Non Linear PDE Using Charpit's Method . Using Charpit's method .
How Can I solve this :
$$u^{2}(p^{2}+q^{2})=x^{2}+y^{2}$$
where$$ du=p dx+q dy \ , p =u_{x} ,q=u_{y}$$
So we have
$$f(x,y,p,q,u)=u^{2}(p^{2}+q^{2})-x^{2}+y^{2}=0$$
and $$\frac{dx}{-2pU}=\frac{dy}{-2qU}=\frac{dU}{-2U(p^{2}+q^{2})}=\frac{dp}{-2x+p(p^2+q^2)}=\frac{dq}{-2y+q(p^2+q^2)}$$
the solution is $$u^2=b+x\sqrt{(x^2+a^2)}+ a\ ln(x+\sqrt{(x^2+a^2)})+y\sqrt{(y^2-a^2)}+ a\ ln(y+\sqrt{(y^2-a^2)})$$
I don't how he come up with that solution !
Thank you .
 A: Use the change of variable
$$
X=x^2,\quad Y=y^2,\quad U=u^2\\
P=\frac{\partial U}{\partial X},\quad Q=\frac{\partial U}{\partial Y}
$$
Note that
$$
P=\frac{\partial U}{\partial u}\frac{\partial u}{\partial x}\frac{\partial x}{\partial X}=\frac{up}{x}\\
Q=\frac{\partial U}{\partial u}\frac{\partial u}{\partial y}\frac{\partial y}{\partial Y}=\frac{uq}{y}
$$
Our pde in terms of the new variables is
$$\begin{align}
& P^2X+Q^2Y=X+Y\\\implies& X(P^2-1)+Y(Q^2-1)=0
\end{align}$$

General method for solving
  $$f(x,y,u,p,q)=f_1(x,p)+f_2(y,q)=0$$

In this case Charpit's auxiliary equations become
$$
\frac{dp}{\frac{\partial f_1}{\partial x}}=\frac{dq}{\frac{\partial f_2}{\partial x}}=\frac{du}{-p\frac{\partial f_1}{\partial p}-q\frac{\partial f_2}{\partial q}}=\frac{dx}{-\frac{\partial f_1}{\partial p}}=\frac{dy}{-\frac{\partial f_2}{\partial q}}
$$
Cross-multiplying 1st and 4th ratios we get
$$\begin{align}
&\frac{\partial f_1}{\partial x}dx+\frac{\partial f_1}{\partial p}dp=0
\implies df_1=0\\
\therefore\;&f_1(x,p)=a
\end{align}$$
where $a$ is a constant.
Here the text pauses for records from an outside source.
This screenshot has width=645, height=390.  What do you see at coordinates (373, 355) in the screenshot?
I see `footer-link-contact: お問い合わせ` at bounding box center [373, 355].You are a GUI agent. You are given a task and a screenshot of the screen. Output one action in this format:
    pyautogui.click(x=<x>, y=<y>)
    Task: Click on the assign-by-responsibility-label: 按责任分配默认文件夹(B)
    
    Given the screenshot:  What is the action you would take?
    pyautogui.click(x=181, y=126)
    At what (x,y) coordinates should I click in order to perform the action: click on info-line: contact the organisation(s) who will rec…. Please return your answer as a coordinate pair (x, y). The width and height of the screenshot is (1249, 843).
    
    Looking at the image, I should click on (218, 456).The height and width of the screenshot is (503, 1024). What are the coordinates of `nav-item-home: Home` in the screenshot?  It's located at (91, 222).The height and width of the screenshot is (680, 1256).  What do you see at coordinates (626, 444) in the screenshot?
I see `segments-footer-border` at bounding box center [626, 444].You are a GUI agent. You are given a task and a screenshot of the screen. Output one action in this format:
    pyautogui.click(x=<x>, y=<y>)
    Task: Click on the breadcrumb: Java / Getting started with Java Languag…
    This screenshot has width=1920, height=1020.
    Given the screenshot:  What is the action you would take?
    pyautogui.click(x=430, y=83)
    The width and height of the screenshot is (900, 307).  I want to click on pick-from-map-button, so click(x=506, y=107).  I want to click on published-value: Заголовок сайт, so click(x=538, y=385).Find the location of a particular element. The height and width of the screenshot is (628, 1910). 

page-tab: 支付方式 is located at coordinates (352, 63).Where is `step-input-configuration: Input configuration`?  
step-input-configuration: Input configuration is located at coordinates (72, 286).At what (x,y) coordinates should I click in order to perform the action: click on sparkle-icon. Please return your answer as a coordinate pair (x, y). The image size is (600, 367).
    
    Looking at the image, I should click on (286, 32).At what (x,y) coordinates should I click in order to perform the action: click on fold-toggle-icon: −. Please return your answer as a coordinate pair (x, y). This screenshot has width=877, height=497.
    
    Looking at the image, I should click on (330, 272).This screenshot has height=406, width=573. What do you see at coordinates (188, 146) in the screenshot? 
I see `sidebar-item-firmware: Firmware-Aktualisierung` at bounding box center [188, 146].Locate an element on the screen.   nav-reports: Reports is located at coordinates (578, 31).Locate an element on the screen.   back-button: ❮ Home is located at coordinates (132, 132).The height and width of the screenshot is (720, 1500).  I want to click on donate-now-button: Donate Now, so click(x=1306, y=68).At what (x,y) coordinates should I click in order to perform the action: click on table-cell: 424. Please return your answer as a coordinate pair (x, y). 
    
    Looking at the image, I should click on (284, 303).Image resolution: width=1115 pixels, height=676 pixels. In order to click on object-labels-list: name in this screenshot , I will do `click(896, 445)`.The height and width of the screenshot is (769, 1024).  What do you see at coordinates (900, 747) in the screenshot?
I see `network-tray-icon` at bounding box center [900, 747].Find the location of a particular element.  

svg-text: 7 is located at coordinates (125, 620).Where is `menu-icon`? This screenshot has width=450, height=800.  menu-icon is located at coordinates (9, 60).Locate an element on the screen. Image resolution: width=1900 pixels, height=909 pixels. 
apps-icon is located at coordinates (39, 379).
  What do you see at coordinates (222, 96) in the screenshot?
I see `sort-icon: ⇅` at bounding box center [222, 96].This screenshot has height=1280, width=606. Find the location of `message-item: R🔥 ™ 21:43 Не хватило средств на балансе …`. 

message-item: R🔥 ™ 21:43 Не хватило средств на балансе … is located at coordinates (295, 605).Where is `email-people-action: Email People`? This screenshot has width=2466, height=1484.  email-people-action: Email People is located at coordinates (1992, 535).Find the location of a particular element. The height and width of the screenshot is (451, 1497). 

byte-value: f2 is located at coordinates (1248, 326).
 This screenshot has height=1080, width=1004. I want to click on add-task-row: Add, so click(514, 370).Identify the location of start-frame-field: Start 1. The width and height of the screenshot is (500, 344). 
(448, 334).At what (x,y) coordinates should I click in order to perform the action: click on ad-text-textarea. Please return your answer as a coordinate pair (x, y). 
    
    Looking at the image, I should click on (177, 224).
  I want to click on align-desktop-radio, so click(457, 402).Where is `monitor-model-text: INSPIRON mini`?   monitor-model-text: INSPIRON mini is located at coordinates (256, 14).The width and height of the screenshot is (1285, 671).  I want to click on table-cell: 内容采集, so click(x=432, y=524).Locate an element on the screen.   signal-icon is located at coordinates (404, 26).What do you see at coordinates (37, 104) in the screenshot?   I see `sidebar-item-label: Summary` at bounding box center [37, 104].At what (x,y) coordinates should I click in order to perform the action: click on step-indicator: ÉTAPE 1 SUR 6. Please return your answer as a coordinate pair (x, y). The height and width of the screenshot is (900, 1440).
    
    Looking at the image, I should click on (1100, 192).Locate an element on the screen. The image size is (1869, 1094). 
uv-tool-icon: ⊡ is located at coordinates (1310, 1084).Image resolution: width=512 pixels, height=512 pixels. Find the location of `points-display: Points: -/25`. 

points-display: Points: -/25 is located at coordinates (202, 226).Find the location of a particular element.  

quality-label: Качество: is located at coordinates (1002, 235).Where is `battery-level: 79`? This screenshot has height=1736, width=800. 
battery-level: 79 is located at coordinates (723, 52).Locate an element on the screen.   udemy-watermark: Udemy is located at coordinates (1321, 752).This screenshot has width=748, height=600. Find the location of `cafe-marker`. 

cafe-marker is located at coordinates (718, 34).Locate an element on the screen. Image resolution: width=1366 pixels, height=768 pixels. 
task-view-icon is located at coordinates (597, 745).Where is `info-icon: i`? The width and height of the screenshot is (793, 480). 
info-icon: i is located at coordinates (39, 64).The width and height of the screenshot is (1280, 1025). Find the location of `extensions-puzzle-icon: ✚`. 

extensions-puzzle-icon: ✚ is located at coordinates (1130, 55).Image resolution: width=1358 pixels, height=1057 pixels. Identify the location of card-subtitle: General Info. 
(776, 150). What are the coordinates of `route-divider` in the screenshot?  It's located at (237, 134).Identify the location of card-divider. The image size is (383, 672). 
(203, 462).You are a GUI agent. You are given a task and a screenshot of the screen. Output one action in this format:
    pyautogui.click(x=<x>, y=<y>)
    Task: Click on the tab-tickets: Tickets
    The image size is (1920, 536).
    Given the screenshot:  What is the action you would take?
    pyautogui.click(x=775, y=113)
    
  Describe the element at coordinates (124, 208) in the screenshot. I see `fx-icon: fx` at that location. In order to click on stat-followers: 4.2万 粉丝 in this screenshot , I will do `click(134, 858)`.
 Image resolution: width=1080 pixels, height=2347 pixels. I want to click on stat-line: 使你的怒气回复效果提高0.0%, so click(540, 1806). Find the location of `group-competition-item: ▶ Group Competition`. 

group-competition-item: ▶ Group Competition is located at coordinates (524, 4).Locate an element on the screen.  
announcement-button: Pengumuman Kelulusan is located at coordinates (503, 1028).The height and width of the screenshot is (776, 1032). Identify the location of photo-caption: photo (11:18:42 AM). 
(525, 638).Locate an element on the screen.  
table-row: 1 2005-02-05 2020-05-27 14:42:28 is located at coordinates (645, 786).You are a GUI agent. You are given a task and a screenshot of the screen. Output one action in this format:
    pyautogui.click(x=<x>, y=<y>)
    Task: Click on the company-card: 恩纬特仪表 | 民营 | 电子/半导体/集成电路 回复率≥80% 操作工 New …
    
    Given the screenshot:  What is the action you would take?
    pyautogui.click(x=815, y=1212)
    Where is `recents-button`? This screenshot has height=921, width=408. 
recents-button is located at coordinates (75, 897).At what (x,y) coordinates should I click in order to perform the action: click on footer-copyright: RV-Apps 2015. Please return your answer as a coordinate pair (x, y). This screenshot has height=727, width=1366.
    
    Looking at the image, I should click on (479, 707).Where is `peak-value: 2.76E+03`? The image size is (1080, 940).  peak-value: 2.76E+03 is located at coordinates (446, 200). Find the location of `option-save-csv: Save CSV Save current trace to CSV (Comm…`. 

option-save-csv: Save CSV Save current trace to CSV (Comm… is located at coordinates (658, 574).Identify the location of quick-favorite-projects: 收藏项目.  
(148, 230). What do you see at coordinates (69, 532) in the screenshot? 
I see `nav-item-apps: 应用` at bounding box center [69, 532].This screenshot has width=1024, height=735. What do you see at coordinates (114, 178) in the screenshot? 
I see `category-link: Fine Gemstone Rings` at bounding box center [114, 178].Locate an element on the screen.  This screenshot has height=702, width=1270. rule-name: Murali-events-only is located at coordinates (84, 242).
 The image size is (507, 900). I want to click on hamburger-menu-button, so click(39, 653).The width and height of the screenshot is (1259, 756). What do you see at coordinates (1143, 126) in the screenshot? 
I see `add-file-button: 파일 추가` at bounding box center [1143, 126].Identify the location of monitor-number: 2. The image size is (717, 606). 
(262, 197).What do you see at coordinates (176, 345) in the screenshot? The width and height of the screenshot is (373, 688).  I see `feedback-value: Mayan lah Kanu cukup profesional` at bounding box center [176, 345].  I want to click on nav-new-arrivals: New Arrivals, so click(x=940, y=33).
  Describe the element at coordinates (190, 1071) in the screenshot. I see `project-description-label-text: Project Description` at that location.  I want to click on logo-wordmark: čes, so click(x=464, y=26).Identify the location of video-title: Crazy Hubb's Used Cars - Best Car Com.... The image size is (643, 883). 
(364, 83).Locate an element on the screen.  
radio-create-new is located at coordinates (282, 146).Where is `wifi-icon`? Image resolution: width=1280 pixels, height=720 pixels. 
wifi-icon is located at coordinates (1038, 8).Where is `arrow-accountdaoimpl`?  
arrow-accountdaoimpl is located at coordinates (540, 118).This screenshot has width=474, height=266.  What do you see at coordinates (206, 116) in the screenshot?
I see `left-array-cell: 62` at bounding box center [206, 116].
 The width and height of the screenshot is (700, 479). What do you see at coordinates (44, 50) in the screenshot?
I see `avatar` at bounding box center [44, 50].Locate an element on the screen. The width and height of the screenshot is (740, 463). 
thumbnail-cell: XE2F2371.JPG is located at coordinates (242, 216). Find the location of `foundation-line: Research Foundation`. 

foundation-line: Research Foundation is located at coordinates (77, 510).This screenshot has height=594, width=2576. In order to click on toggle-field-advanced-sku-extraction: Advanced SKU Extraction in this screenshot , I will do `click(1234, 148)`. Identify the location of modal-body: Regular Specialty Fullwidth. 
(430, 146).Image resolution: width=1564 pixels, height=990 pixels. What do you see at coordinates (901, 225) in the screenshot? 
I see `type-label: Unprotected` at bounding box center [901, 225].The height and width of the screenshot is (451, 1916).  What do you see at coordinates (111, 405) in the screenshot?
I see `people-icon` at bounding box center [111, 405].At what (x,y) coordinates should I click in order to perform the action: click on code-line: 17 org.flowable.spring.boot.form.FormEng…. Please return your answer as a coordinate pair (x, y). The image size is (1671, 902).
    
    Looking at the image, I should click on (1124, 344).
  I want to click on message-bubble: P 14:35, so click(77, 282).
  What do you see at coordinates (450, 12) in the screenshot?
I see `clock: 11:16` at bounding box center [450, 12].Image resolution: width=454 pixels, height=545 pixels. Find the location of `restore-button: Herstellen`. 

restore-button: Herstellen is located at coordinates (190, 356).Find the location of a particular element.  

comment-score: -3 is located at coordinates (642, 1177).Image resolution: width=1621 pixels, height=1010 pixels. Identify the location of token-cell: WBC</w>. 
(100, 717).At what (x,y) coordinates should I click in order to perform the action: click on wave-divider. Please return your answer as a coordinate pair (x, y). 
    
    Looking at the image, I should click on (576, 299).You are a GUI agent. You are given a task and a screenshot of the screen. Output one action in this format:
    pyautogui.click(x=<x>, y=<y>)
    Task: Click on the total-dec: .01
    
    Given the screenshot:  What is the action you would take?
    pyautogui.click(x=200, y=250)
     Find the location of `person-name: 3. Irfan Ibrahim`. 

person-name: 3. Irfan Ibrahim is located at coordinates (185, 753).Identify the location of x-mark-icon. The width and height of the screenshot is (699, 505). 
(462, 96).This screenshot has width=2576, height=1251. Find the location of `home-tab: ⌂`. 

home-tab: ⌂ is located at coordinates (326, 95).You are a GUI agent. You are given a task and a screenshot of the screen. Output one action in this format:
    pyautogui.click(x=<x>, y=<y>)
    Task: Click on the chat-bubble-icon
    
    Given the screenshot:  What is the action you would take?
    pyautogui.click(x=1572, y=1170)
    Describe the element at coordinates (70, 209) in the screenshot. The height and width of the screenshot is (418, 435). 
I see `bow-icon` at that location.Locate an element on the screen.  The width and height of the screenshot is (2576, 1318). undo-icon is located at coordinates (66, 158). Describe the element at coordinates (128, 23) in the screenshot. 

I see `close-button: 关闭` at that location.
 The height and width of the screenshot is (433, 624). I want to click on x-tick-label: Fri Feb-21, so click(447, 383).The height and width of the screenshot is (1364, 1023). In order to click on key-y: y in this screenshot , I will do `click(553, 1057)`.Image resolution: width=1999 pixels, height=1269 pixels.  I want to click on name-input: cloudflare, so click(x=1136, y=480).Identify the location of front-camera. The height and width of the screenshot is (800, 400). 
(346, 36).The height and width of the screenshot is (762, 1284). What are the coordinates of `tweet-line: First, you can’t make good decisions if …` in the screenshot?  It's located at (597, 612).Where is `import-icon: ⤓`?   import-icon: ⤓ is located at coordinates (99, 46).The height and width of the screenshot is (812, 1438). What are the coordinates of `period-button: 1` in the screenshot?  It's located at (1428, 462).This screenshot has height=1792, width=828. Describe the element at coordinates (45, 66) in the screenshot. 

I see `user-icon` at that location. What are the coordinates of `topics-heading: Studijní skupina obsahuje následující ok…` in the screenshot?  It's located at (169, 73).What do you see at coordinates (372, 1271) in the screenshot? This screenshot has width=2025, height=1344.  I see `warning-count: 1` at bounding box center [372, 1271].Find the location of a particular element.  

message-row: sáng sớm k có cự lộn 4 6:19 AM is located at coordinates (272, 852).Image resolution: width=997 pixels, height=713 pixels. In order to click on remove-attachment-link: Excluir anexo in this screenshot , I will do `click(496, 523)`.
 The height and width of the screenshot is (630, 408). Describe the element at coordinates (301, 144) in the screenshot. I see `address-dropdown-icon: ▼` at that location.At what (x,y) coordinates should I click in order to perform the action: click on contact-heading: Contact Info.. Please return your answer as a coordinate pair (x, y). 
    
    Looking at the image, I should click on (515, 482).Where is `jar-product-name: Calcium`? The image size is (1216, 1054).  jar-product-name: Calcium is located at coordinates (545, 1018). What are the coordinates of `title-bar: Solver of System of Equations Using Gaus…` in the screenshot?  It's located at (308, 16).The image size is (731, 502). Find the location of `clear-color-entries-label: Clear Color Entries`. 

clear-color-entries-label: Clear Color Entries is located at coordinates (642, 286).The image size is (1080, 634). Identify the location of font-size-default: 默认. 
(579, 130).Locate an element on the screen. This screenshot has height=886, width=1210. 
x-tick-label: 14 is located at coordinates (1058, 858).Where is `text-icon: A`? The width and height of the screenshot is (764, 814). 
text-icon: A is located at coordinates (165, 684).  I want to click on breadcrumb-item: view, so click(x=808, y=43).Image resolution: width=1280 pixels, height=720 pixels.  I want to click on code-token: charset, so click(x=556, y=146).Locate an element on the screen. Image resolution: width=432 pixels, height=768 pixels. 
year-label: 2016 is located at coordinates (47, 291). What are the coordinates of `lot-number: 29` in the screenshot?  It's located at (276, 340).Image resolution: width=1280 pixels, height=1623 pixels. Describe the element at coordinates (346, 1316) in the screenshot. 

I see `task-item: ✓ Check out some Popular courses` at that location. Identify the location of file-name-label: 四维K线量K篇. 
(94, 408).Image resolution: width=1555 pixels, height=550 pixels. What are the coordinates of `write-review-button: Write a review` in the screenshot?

And, $$f_2(y,q)=-f_1(x,p)=-a$$ We can write $p,q$ as
$$p=F_1(x,a),\quad q=F_2(y,a)$$
Finally, integrating we get the required solution
$$u=\int F_1(x,a)\,dx+\int F_2(y,a)\,dy$$

Current problem

$$\begin{align}
F_1(X,a)=&\sqrt{1+\frac{a}{X}},\quad F_2(Y,a)=\sqrt{1-\frac{a}{Y}}\\
\implies U=&\int F_1(X,a)\,dX+\int F_2(Y,a)\,dY\\
\implies u^2=& 2\int\sqrt{x^2+a}\,dx+2\int\sqrt{y^2-a}\,dy\\
=& b+x\sqrt{x^2+a}+\sqrt a\ln|x+\sqrt{x^2+a}|+y\sqrt{y^2-a}-\sqrt a\ln|y+\sqrt{y^2-a}|
\end{align}$$
Here we have assumed $a>0$ and $b$ is an arbitrary constant.